### Task
Count the lines in the records below that contain the string "width", treating uppercase and lowercase as different. Give only the number.

(Source data)
────
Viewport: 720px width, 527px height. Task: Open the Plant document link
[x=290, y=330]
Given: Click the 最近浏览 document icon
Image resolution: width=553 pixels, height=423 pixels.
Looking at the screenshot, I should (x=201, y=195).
────
### Answer to this exercise
2